Friday financials: end of “March Madness” means it’s time to file taxes, bankruptcy!


The sun is shining. The snow is melting. The soil is finally softening. Oh, and so are those financial markets. But you already knew that. So on this bright Friday, we offer you, dear readers, more light at the end of that dark, long tunnel. The zinc lining in the dark cloud. It’s Friday Financials!

Met Council’s 2008 economic report full of (strained) good cheer
by Tom Elko, Minnesota Monitor
Fri Apr 04, 2008 at 2:22:58 PM

[Twin Cities metro] The Metropolitan Council has released its annual report on regional economic indicators (.pdf). Full of rankings and year to year growth percentages, the report puts our best facts forward to portray an optimistic future for the Twin Cities, but not even the Met Council’s sunny outlook will warm every heart.

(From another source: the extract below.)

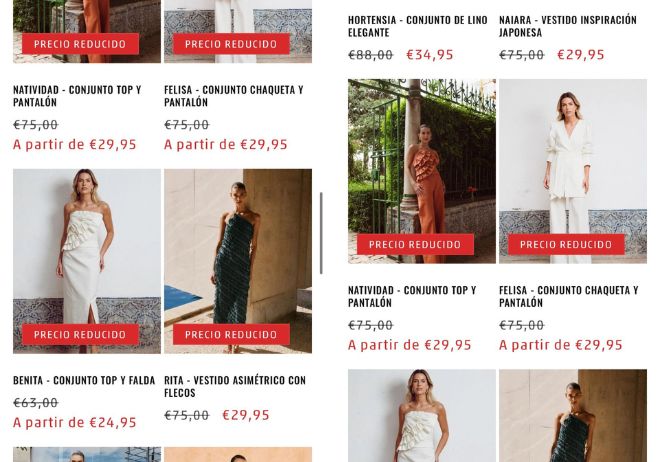Open the Naiara - Vestido Inspiración Japonesa title
660x462 pixels.
(568, 26)
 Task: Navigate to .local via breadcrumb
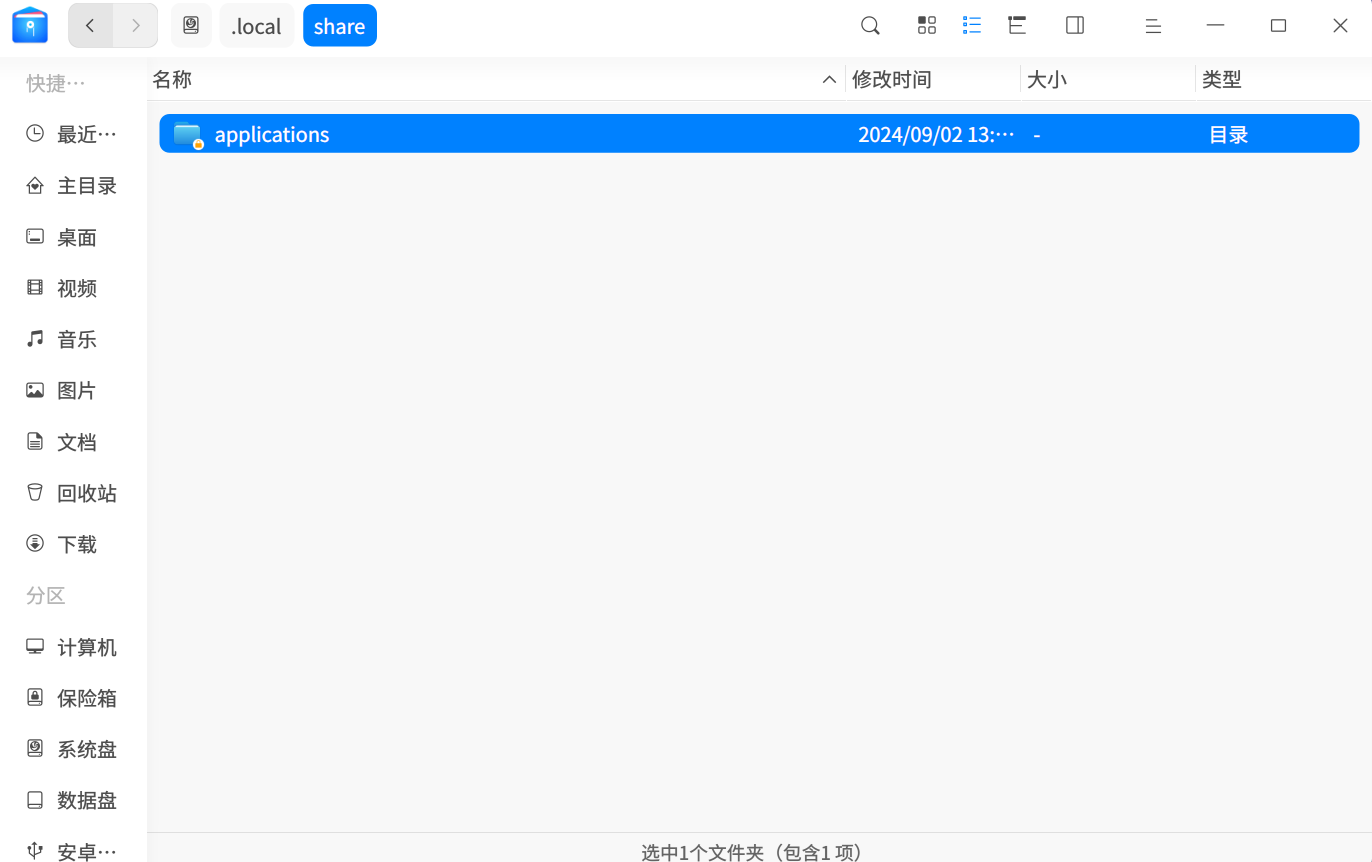point(257,25)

According to the report, “metro area job growth has slowed considerably” in 2006 and 2007. From 2000 to 2007, net employment growth was 1.8 percent, ranking 17th among the top 25 Metropolitan Statistical Areas (MSAs) and equating to just 31,600 new jobs. Not only has job growth been slowing, but per capita income only increased 2.9 percent from 2000 to 2006, ranking 16th in top 25 MSAs. These indicators reflect the growing stagnation of what has traditionally been a very vibrant regional economy.

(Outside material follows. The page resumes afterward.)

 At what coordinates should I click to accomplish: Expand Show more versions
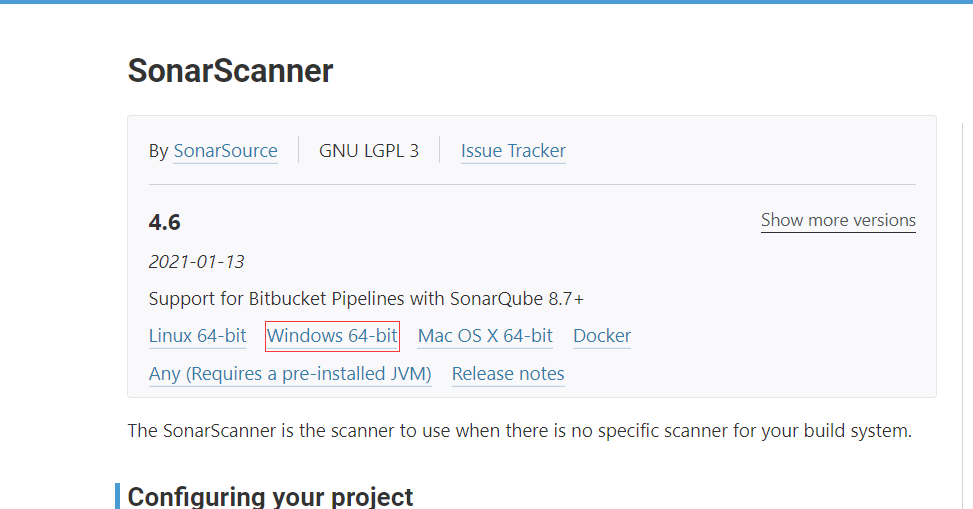tap(838, 220)
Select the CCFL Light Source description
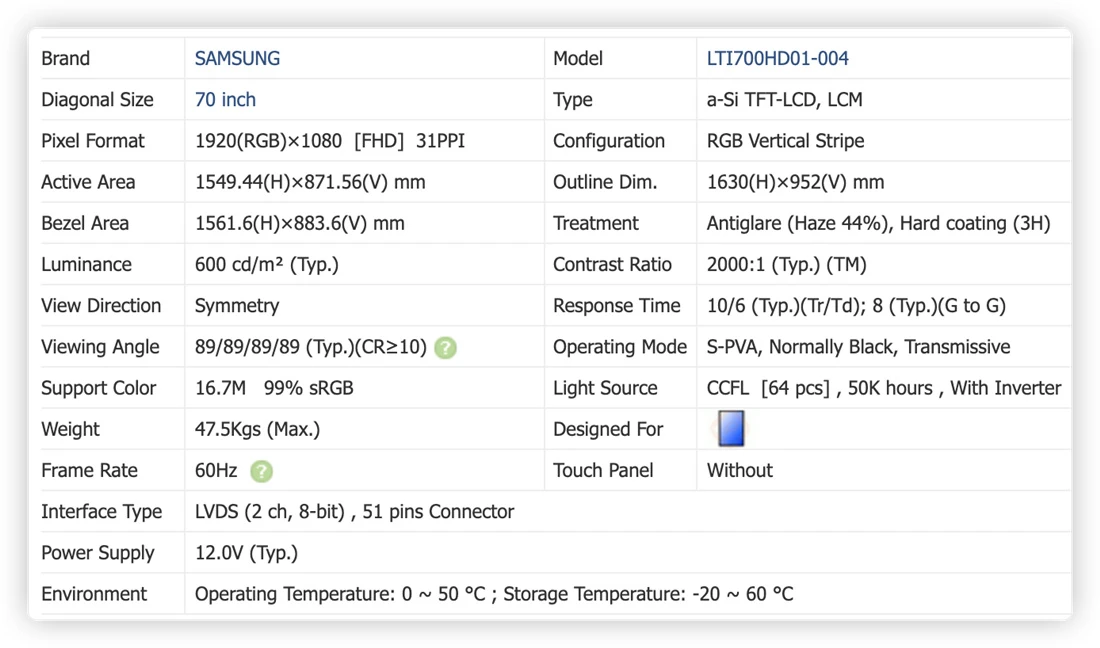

The effects of the housing crunch are also reflected in the data. Household budget stress is the “share of households that are cost-burdened in their present housing.” Despite ranking as 9th most affordable metro area, Twin Cities housing costs create household budgeting troubles for 48 percent of renters and 36 percent of homeowners.

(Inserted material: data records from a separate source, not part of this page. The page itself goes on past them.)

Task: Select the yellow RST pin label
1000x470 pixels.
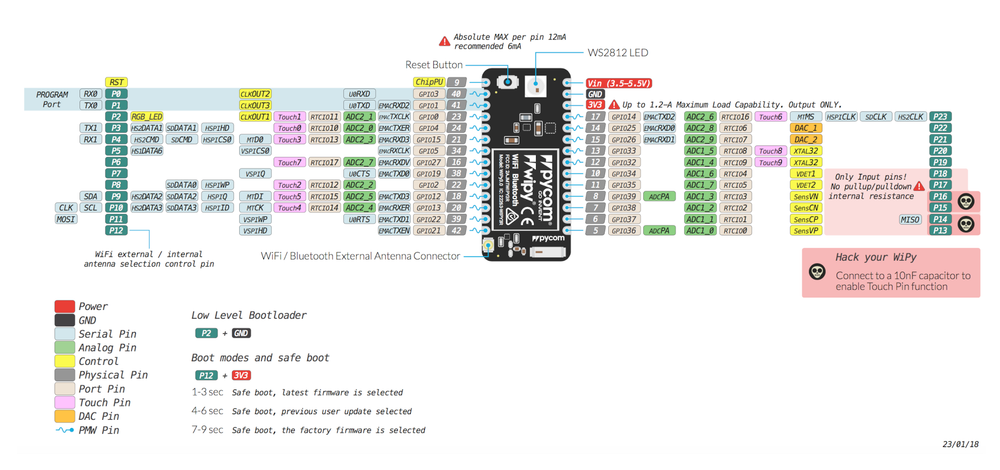Action: click(x=117, y=82)
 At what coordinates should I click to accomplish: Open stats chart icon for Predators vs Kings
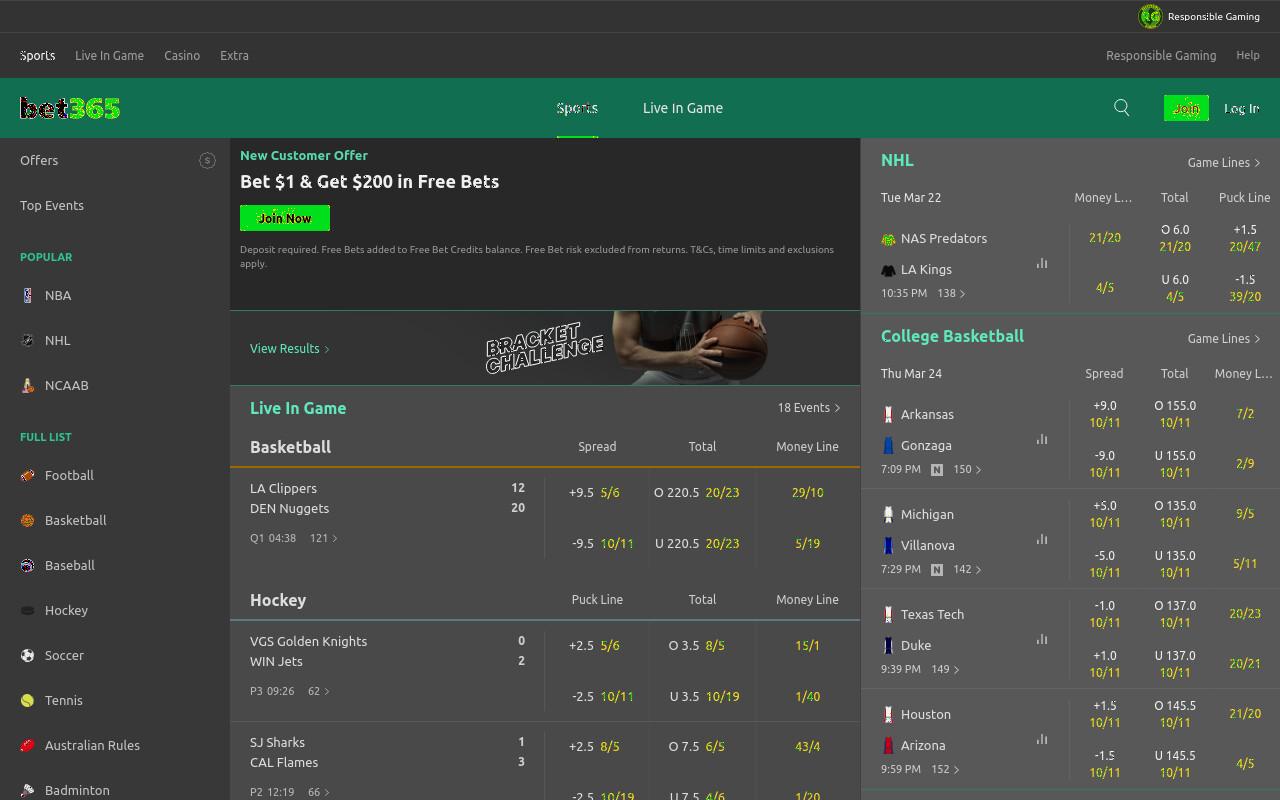click(x=1042, y=263)
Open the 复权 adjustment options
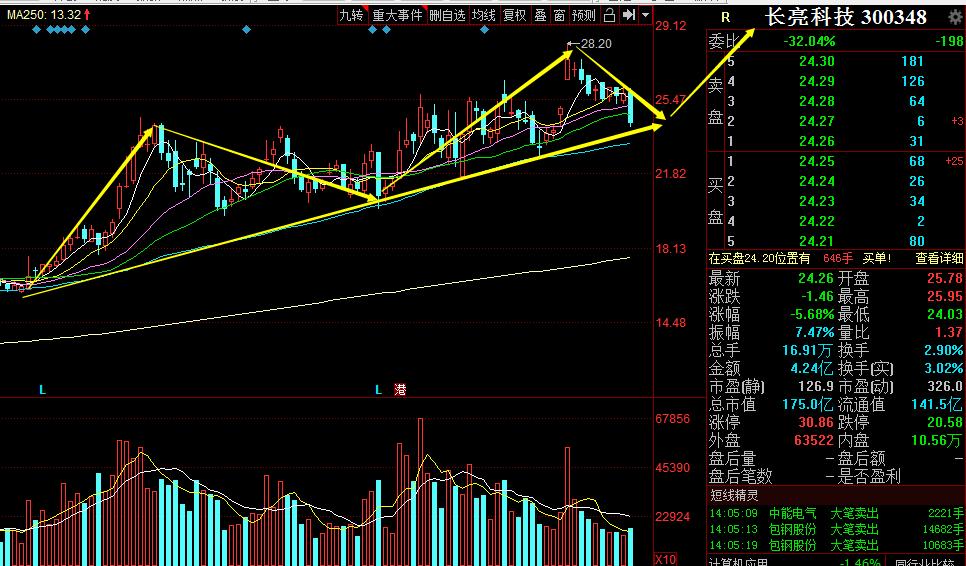This screenshot has height=566, width=966. coord(514,15)
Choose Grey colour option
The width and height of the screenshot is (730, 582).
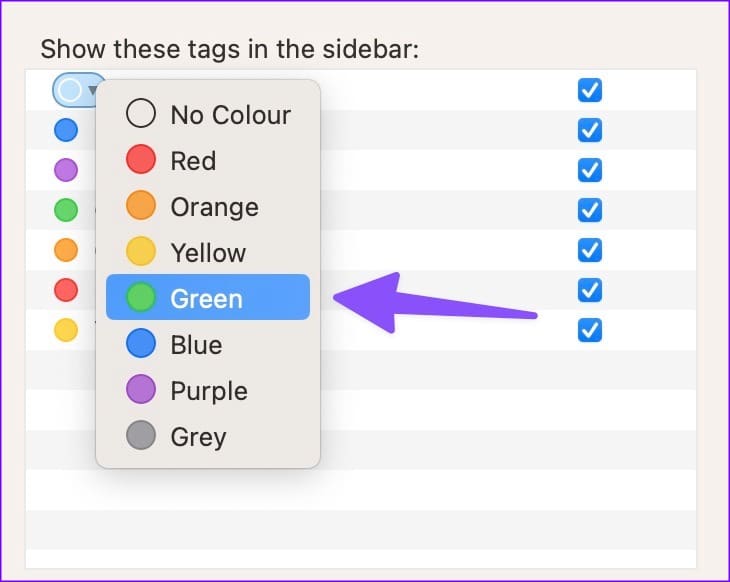pyautogui.click(x=208, y=435)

The real estate market for business is suffering as well. Office vacancy rates were at 13.8 percent for the fourth quarter of 2007, above the national average of 12.8 percent.

• The Labor Department announced today that 80,000 jobs were lost in March, the third consecutive month to see job losses. Unemployment also rose to 5.1 percent, up from 4.8 percent the previous month. The good news? It sounds like there will be quite a few jobs opening up for those skilled in processing bankruptcy paperwork! Filings in March were up 29.4 percent compared to the year prior. In fact, if filings continue at the current rate (4,000 a day) there could be as many as one million filed by the end of the year.

# You know those foreclosures that are happening all over the cities? According to a recent study by the Federal Reserve Bank (via), 37 percent of ARMs in Minnesota will reset in the next 12 months. Fifty-six percent of the current subprime loans have already had late payments in the last year. The good news? It’s really hard to find the zinc here. So let’s try this: At least we’re not in Kansas. That state’s subprime interest rates shot up to 9.53 percent at the end of December, according to the same study. Minnesota’s subprime borrowers are dealing with an average reset interest rate of about 8.72 percent.

# One trillion dollars: In his new book “The Trillion Dollar Meltdown,” lawyer, author and former investment banker Charles R. Morris predicts there will be more than $1 trillion in defaults and write-downs over the next year. The good news? We’re on a bit of a picnic right now. “The sad truth,” he says, “is that subprime is just the first big boulder in an avalanche of asset write-downs that will rattle on through much of 2008.” Enjoy the little blanket bash while it lasts!